Syllabus for MME 502
Engineering Analysis I Mathematical Foundations

Fall 2019

Course description

An introduction to the mathematical foundations of advanced engineering analysis. The course prepares one for the further study of specific analytic techniques and begins with a survey of the mathematical fields and their applications to engineering analysis. Topics introduced in some detail include probability theory, statistics, Fourier analysis, solution of partial differential equations using methods including separation of variables, differential and vector calculus, and complex analysis. (Adapted from the course catalog.)

General information

Office Hours (CH 103C/Zoomington)
By appointment
Cebula 105
MWF 2:00–3:15 pm



(Kr) Erwin Kreyszig. Advanced Engineering Mathematics. Tenth Edition. Wiley, 2011. (Required. Old editions ok, but homework from Tenth.)


Everyone is required to join the messaging service called “Slack.” We’ll use it to communicate with each other during the semester. The Slack team you need to join is called drrico. That’s a signup link. Be sure to join the channels #502-general-2019 and #502-homework-2019.

Homebrew texts and notes

A partial text (with fill-ins) I’m writing will be posted on the Mathematical Foundations of Engineering Analysis page.

I’m writing this as we go, so each day of class please check the website and print the lecture(s) for that day, only. I’ll announce on Slack which need to be printed for each class.

Video lectures

I will post videos of the live lectures on my YouTube channel. I recommend subscribing and familiarizing yourself with the playlist for this course.


The following schedule is tentative and will be updated as the course proceeds.

day lecture videos week reading due
Course introduction
01.01 Truth
1 Kr Preface, Ch 9.1-5
01.02 Foundations of mathematics
02.00 Mathematical reasoning, logic, and set theory
02.01 Set theory
02.02 Logical connectives and quantifiers
2 Kr Ch 24 Ass. 1
03.01 Probability and measurement
03.02 Basic probability theory
03.03.1 Independence and conditional probability
03.03.2 Independence and conditional probability example
03.04 Bayes' theorem
03.05 Random variables
03.06 Probability density and mass functions
03.07 Expectation
03.08 Central moments
04.00 Statistics
3 Kr 25 Ass. 2
04.01 Populations, samples, and machine learning
04.02 Estimation of sample mean and variance
04.03 Confidence
04.04 Student confidence
04.05 Multivariate probability and correlation
05.00 Vector calculus
05.01 Divergence, surface integrals, and flux
05.02 Curl, line integrals, and circulation
4 Kr Ch 9.6-9, 10 Ass. 3
05.03 Gradient
05.04 Stokes and divergence theorems
06.01.1 Fourier series
06.01.2 Fourier series example
5 Kr Ch 11 Ass. 4
06.02 Fourier transform from the fourier series
06.03 Generalized fourier series and orthogonality
07.00 Partial differential equations intro
07.01 Classifying PDEs
6 Kr Ch 12 Ass. 5
07.02.1 Sturm-liouville problems
07.02.2 Sturm-liouville problems example
7 Kr Ch 13, 17 Ass. 6
Complex analysis
Optimization 8 Kr Ch 22, 23 Ass. 7


Assignment 1: Review of vectors

Assignment 2: Probability and statistics

Assignment 3: Differential and integral vector calculus

Assignment 4: Fourier analysis

Assignment 5: Analytic PDE solution

Assignment 6: Complex analysis

Assignment 7: Optimization

Homework, quiz, & exam policies

Homework & homework quiz policies

Weekly homework will be “due” on Fridays, but it will not be turned in for credit. However — and this is very important — each week a quiz will be given on Friday that will cover that week’s homework.

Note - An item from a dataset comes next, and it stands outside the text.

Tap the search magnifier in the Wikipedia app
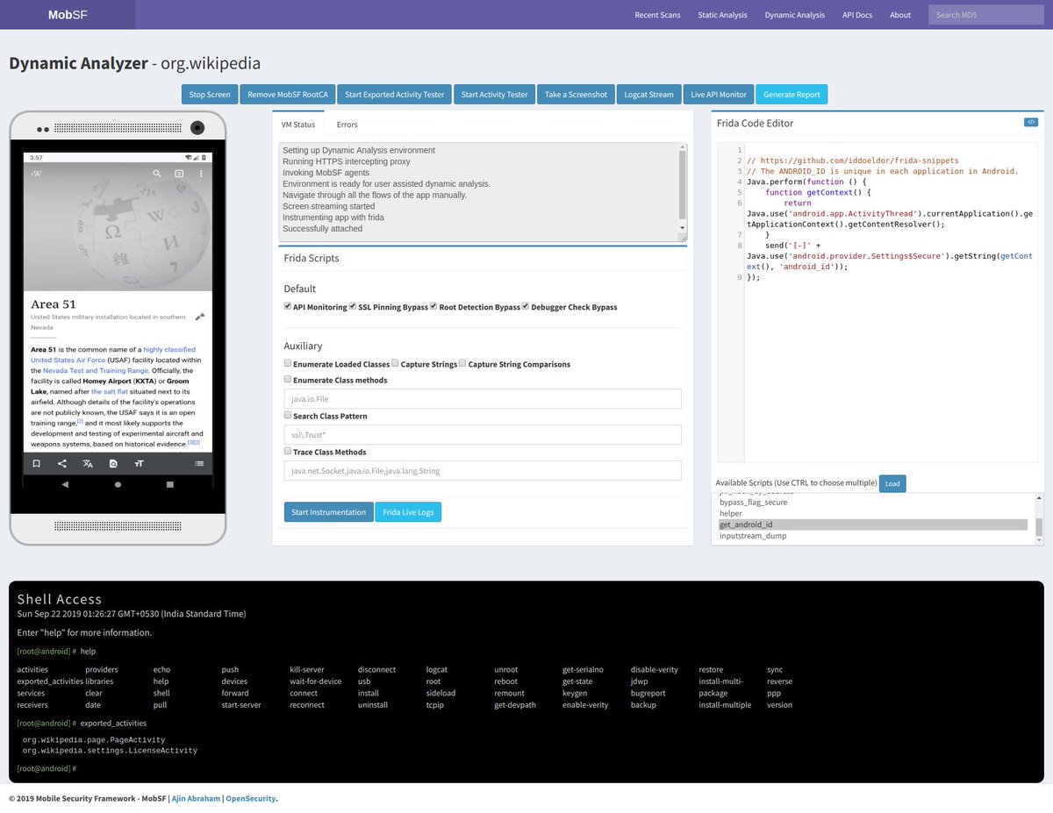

Quizzes will be available on moodle each Friday (as early as I can get them up), and must be completed by that evening (before midnight). Late quizzes will receive no credit.

Working in groups on homework is strongly encouraged, but quizzes must be completed individually.

Exam policies

Exams typically will be take-home. If you require any specific accommodations, please contact me.

Calculators will be allowed. Only ones own notes and the notes provided by the instructor will be allowed. No communication-devices will be allowed.

No exam may be taken early. Makeup exams require a doctor’s note excusing the absence during the exam.

The final exam will be cumulative.

Grading policies

Total grades in the course may be curved, but individual homework quizzes and exams will not be. They will be available on moodle throughout the semester.

Participation and Homework Quizzes
Final Exam


Participation grades depend on filling in your notes and engagement in class discussions.

Academic integrity policy

Cheating or plagiarism of any kind is not tolerated and will result in a failing grade (“F”) in the course. I take this very seriously. Engineering is an academic and professional discipline that requires integrity. I expect students to consider their integrity of conduct to be their highest consideration with regard to the course material.

Access and accommodations

Your experience in this class is important to me. If you have already established accommodations with Disability Support Services for Students (DSS), please communicate your approved accommodations to me at your earliest convenience so we can discuss your needs in this course.

If you have not yet established services through DSS, but have a temporary health condition or permanent disability that requires accommodations (conditions include but not limited to; mental health, attention-related, learning, vision, hearing, physical or health impacts), you are welcome to contact DSS at 360-438-4580 or or DSS offers resources and coordinates reasonable accommodations for students with disabilities and/or temporary health conditions. Reasonable accommodations are established through an interactive process between you, your instructor(s) and DSS. It is the policy and practice of the Saint Martin’s University to create inclusive and accessible learning environments consistent with federal and state law.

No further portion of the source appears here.